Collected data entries
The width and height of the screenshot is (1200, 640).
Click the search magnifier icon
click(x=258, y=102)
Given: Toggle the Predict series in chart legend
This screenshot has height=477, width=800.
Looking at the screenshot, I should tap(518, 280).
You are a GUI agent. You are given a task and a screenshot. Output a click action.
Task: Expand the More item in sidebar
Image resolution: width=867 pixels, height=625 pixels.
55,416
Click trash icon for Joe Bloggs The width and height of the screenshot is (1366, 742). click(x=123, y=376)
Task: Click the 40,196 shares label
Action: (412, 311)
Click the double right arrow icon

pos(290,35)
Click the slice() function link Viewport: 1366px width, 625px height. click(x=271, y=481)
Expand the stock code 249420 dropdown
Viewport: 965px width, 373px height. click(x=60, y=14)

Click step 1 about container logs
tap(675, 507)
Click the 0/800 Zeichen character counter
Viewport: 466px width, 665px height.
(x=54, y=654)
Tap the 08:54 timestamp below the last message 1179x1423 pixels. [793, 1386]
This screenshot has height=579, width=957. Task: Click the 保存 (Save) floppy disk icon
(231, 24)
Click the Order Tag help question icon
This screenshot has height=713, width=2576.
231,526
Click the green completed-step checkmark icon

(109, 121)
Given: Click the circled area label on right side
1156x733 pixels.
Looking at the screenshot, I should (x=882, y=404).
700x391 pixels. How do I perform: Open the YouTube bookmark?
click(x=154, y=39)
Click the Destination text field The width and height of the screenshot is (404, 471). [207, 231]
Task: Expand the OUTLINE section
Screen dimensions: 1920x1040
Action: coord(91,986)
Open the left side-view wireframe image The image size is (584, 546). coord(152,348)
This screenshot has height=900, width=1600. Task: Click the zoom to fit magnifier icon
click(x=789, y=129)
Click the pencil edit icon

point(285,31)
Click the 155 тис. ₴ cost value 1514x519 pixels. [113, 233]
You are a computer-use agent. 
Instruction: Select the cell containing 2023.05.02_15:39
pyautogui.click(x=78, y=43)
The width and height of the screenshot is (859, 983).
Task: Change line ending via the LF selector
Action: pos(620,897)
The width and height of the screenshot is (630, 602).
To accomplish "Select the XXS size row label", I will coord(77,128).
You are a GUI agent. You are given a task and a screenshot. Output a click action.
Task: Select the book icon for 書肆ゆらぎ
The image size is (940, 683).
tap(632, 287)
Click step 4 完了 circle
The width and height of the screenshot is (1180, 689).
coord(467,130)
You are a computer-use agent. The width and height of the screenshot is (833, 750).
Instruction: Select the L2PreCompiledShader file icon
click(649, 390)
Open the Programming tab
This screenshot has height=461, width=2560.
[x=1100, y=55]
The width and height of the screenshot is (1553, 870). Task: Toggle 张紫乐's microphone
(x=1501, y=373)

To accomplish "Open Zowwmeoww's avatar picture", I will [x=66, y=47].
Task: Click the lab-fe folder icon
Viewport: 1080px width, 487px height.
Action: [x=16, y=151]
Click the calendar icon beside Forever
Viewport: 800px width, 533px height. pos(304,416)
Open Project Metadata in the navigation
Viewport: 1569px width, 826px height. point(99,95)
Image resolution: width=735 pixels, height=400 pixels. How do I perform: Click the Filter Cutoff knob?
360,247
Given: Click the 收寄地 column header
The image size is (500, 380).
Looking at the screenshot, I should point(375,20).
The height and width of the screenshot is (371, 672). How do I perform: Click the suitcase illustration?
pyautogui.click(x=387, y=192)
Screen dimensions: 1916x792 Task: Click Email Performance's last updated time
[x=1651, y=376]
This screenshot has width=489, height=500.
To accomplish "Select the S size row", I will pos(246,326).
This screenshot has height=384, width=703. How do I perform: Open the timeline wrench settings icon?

YOUR ASSIGNMENT:
Each line of the entries where the string "accomplish" occurs should be shown.

RESULT:
To accomplish "Select the XXS size row label", I will coord(77,128).
To accomplish "Open Zowwmeoww's avatar picture", I will [x=66, y=47].
To accomplish "Select the S size row", I will pos(246,326).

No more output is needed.